The race was instituted by the British Racing Drivers Club and first held in 1929; the race was run on a class handicap basis, with the slowest class cars (usually for cars with engine capacity under 750 c.c.) being let off first, other classes being released in turn as per the handicappers' estimate of performance differential. In the 1933 race for example the first car to set off - an unsupercharged MG Midget driven by J. G. C. Low - was set off on its own, with 15 cars (including supercharged Midgets) being released 39 minutes later, and the one car on "scratch" - Kaye Don's 4.9 litre Bugatti - starting 1 hour and 18 minutes after Low had got underway.

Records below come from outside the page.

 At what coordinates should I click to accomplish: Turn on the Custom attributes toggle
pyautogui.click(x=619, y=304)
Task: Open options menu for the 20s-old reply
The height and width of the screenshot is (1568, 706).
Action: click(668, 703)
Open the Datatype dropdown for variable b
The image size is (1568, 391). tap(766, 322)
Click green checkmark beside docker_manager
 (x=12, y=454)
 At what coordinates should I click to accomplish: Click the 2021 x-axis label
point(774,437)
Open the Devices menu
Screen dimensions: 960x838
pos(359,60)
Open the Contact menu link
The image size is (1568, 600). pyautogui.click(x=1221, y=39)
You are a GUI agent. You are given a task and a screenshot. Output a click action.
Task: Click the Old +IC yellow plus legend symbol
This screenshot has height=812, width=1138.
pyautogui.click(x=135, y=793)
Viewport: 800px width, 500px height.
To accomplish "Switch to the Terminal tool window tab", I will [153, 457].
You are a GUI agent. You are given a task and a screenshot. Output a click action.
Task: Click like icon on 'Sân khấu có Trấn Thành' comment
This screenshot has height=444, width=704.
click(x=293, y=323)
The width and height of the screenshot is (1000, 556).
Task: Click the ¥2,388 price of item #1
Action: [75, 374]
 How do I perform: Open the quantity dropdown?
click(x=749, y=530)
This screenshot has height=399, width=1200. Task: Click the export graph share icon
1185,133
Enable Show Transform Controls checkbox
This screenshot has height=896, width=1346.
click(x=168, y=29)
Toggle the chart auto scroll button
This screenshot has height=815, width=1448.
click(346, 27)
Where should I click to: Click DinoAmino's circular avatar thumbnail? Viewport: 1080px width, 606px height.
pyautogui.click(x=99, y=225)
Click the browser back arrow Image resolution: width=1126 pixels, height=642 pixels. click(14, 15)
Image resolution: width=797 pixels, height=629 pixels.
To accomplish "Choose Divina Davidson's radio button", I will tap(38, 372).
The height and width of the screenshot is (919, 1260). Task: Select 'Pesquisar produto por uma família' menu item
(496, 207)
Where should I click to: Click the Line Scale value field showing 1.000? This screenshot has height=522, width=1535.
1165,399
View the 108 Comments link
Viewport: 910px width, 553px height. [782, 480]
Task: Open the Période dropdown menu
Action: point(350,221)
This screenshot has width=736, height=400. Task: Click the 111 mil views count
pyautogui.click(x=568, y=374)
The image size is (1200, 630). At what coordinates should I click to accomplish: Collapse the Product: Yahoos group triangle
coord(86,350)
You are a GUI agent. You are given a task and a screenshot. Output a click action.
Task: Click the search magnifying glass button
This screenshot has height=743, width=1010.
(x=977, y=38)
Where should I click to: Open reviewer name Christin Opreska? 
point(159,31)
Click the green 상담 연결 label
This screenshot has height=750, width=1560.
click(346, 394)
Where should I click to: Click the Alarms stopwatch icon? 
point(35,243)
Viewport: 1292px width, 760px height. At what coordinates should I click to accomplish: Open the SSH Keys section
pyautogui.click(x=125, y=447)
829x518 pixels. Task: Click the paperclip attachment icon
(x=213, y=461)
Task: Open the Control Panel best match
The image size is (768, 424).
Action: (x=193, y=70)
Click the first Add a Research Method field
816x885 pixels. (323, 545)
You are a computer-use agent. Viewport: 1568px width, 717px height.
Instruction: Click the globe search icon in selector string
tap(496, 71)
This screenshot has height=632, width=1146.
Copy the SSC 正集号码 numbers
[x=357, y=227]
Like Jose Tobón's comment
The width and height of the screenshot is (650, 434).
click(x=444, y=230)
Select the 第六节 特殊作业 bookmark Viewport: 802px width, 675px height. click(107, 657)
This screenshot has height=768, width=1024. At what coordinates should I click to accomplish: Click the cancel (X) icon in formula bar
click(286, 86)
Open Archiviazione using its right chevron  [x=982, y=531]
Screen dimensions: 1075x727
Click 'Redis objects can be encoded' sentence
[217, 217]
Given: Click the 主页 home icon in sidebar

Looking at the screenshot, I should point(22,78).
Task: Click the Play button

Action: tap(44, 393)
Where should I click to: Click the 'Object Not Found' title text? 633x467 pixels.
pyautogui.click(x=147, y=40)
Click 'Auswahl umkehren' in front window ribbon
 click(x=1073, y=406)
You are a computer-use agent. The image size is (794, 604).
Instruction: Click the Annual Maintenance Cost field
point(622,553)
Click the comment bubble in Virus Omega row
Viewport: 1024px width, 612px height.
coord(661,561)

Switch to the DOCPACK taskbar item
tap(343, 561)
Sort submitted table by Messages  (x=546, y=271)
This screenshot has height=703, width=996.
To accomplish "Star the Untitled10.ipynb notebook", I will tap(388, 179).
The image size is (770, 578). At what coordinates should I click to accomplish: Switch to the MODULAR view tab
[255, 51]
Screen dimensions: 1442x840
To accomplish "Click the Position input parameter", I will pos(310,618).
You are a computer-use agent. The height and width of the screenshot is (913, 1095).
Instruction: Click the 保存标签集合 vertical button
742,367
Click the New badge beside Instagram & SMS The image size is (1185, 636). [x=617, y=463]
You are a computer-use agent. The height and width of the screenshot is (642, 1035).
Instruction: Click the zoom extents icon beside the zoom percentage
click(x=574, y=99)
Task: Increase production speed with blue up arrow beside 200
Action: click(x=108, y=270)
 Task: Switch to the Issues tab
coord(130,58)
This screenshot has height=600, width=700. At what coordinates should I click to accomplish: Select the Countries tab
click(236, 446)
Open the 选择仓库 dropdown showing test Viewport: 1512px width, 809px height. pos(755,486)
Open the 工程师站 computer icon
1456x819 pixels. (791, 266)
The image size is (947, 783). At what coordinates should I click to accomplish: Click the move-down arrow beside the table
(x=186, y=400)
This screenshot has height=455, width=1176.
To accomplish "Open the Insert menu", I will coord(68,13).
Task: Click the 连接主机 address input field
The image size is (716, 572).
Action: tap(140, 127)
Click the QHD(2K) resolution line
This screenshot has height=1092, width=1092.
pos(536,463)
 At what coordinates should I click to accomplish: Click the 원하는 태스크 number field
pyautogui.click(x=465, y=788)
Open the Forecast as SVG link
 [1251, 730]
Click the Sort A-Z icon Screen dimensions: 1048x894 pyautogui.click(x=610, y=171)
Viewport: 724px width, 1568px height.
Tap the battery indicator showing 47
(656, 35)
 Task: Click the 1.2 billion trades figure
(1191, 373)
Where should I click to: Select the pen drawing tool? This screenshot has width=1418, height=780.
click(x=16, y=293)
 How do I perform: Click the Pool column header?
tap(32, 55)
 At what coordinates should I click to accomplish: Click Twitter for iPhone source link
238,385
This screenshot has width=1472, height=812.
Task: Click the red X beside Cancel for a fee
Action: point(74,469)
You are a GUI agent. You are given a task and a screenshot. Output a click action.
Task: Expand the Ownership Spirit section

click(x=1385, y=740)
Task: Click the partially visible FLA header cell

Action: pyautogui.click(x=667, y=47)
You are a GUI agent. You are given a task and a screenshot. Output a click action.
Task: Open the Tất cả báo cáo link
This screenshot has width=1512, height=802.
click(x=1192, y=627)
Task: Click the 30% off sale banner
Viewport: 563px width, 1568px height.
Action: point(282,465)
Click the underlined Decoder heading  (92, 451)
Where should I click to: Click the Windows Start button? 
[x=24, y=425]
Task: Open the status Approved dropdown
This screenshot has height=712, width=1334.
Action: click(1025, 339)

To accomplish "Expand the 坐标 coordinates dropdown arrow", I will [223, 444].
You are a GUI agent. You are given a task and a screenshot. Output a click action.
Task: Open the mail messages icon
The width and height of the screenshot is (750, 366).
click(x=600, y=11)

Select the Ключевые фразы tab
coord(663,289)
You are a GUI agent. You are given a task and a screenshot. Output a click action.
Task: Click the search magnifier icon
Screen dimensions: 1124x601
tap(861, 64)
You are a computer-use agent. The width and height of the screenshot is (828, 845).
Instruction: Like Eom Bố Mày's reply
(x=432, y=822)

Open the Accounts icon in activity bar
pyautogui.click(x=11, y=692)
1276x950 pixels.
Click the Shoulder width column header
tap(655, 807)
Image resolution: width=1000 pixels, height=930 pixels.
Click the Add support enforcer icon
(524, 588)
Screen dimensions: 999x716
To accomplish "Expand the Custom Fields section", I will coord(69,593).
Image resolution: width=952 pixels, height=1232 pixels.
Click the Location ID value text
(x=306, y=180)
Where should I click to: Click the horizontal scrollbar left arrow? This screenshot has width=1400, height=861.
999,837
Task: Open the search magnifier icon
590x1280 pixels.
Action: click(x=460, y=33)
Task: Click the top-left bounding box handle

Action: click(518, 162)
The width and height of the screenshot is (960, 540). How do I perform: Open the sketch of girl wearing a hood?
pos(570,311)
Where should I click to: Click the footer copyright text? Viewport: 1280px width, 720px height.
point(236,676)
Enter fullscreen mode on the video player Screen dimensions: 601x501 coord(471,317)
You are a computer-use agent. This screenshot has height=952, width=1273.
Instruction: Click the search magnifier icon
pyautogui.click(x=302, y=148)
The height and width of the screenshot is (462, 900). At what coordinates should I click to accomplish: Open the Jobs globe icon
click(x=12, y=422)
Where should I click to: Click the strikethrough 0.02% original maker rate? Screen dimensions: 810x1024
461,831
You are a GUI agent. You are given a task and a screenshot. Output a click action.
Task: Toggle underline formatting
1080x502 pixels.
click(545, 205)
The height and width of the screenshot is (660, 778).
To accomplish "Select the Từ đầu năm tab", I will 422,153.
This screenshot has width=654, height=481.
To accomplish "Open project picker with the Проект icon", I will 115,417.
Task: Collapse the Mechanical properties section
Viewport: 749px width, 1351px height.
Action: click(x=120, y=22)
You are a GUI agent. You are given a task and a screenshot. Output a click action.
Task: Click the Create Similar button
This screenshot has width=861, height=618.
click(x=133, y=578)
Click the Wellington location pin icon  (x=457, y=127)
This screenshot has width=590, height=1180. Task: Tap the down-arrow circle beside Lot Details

The first winners were Frank Clement and Jack Barclay in a 4.5 litre Bentley, although the fastest pairing was Sammy Davis and Clive Dunfee in a Bentley Speed Six, their speed earning them second on handicap. The fastest car in 1930 was also a 4.5 litre Bentley, driven by Dr Dudley Benjafield and Eddie Hall, finishing the 500 miles at an average speed of over 112mph, but the honours went to Sammy Davis and the Earl of March, who led from start to finish, and who averaged 83mph in their 747cc Austin 7, although speeds were depressed by "vile" conditions early on. The Austin ran trouble-free throughout the race, only requiring stops for fuel and tyres, and later in the year broke several class speed records in a run at Brooklands.

===Glory years===

By 1931, the race had "become firmly established as one of the leading events of the racing calendar", and began to attract many continental drivers, including Freddy Zehender in 1931, Stanislaus Czaykowski in 1932, Juan Zanelli in 1933, and Per Wiktor Widengren on a number of occasions. In 1931 the handicaps were tweaked to favour the larger cars. The effect was that Jack Dunfee and Cyril Paul took handicap and overall honours in their 6-litre Bentley "Old Number One" entered by Woolf Barnato, setting a world-record speed of over 118mph.

The 1932 race saw a surprise as Ron Horton and Jack Bartlett took the honours in Horton's Jarvis-bodied streamlined 746 c.c. MG Midget, overtaking the Talbot of the Hon. Brian Lewis and John Cobb on the handicap as twilight took over, the chequered flag coming as a surprise to spectators. The race was marred by tragedy as Clive Dunfee, driving an 8-litre Bentley entered by Woolf Barnato, was killed when he went over the top of the Members' Banking, Bartlett having to swerve around the body. The prize money went to Horton, as car owner; Bartlett received a plaque.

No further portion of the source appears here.